PROBLEM
Return the data below as a JSON list of strings, with one string for each line and no blank lines.

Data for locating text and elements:
########################################

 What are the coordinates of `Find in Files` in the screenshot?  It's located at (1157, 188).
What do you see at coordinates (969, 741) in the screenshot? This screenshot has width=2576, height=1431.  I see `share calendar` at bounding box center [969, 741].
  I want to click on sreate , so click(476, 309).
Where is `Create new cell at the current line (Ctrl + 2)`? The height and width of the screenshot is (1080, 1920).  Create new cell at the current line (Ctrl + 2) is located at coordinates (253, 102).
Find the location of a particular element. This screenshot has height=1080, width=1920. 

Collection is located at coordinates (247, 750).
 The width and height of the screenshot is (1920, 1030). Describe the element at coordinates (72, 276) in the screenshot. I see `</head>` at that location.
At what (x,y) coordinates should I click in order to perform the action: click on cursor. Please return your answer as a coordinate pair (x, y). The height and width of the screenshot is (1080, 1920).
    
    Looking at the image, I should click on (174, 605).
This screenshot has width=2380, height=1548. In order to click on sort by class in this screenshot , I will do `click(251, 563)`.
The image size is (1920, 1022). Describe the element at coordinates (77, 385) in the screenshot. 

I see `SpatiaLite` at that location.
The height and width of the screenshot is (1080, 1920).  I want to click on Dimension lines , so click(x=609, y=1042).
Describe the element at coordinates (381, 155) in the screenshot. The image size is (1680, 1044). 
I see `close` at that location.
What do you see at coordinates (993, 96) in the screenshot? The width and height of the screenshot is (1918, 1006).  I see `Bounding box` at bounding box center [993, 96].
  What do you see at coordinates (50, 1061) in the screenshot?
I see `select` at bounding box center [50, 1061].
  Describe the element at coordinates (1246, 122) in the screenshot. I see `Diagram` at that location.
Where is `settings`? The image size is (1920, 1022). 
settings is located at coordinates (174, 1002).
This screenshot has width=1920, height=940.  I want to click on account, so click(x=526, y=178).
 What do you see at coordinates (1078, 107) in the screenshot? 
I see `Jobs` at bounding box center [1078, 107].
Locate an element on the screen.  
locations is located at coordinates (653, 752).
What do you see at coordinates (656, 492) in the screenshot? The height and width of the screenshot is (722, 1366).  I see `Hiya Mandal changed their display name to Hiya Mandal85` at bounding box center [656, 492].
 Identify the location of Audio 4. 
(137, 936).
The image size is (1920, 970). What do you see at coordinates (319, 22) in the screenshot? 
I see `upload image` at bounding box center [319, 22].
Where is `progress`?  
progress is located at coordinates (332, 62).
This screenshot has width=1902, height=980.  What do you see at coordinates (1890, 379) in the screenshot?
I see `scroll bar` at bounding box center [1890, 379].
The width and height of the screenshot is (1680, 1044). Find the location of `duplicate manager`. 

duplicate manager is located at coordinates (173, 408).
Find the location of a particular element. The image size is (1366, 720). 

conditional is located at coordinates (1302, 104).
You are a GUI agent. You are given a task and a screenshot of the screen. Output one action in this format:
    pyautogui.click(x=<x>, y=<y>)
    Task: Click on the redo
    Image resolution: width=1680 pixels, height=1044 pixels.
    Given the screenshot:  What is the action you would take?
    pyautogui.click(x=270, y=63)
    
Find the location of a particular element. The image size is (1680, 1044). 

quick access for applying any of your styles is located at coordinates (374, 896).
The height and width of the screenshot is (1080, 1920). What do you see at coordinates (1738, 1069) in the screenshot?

########################################

ANSWER TO THE EXERCISE
[
  " What are the coordinates of `Find in Files` in the screenshot?  It's located at (1157, 188).",
  "What do you see at coordinates (969, 741) in the screenshot? This screenshot has width=2576, height=1431.  I see `share calendar` at bounding box center [969, 741].",
  "  I want to click on sreate , so click(476, 309).",
  "Where is `Create new cell at the current line (Ctrl + 2)`? The height and width of the screenshot is (1080, 1920).  Create new cell at the current line (Ctrl + 2) is located at coordinates (253, 102).",
  "Find the location of a particular element. This screenshot has height=1080, width=1920. ",
  "Collection is located at coordinates (247, 750).",
  " The width and height of the screenshot is (1920, 1030). Describe the element at coordinates (72, 276) in the screenshot. I see `</head>` at that location.",
  "At what (x,y) coordinates should I click in order to perform the action: click on cursor. Please return your answer as a coordinate pair (x, y). The height and width of the screenshot is (1080, 1920).",
  "    Looking at the image, I should click on (174, 605).",
  "This screenshot has width=2380, height=1548. In order to click on sort by class in this screenshot , I will do `click(251, 563)`.",
  "The image size is (1920, 1022). Describe the element at coordinates (77, 385) in the screenshot. ",
  "I see `SpatiaLite` at that location.",
  "The height and width of the screenshot is (1080, 1920).  I want to click on Dimension lines , so click(x=609, y=1042).",
  "Describe the element at coordinates (381, 155) in the screenshot. The image size is (1680, 1044). ",
  "I see `close` at that location.",
  "What do you see at coordinates (993, 96) in the screenshot? The width and height of the screenshot is (1918, 1006).  I see `Bounding box` at bounding box center [993, 96].",
  "  What do you see at coordinates (50, 1061) in the screenshot?",
  "I see `select` at bounding box center [50, 1061].",
  "  Describe the element at coordinates (1246, 122) in the screenshot. I see `Diagram` at that location.",
  "Where is `settings`? The image size is (1920, 1022). ",
  "settings is located at coordinates (174, 1002).",
  "This screenshot has width=1920, height=940.  I want to click on account, so click(x=526, y=178).",
  " What do you see at coordinates (1078, 107) in the screenshot? ",
  "I see `Jobs` at bounding box center [1078, 107].",
  "Locate an element on the screen.  ",
  "locations is located at coordinates (653, 752).",
  "What do you see at coordinates (656, 492) in the screenshot? The height and width of the screenshot is (722, 1366).  I see `Hiya Mandal changed their display name to Hiya Mandal85` at bounding box center [656, 492].",
  " Identify the location of Audio 4. ",
  "(137, 936).",
  "The image size is (1920, 970). What do you see at coordinates (319, 22) in the screenshot? ",
  "I see `upload image` at bounding box center [319, 22].",
  "Where is `progress`?  ",
  "progress is located at coordinates (332, 62).",
  "This screenshot has width=1902, height=980.  What do you see at coordinates (1890, 379) in the screenshot?",
  "I see `scroll bar` at bounding box center [1890, 379].",
  "The width and height of the screenshot is (1680, 1044). Find the location of `duplicate manager`. ",
  "duplicate manager is located at coordinates (173, 408).",
  "Find the location of a particular element. The image size is (1366, 720). ",
  "conditional is located at coordinates (1302, 104).",
  "You are a GUI agent. You are given a task and a screenshot of the screen. Output one action in this format:",
  "    pyautogui.click(x=<x>, y=<y>)",
  "    Task: Click on the redo",
  "    Image resolution: width=1680 pixels, height=1044 pixels.",
  "    Given the screenshot:  What is the action you would take?",
  "    pyautogui.click(x=270, y=63)",
  "Find the location of a particular element. The image size is (1680, 1044). ",
  "quick access for applying any of your styles is located at coordinates (374, 896).",
  "The height and width of the screenshot is (1080, 1920). What do you see at coordinates (1738, 1069) in the screenshot?"
]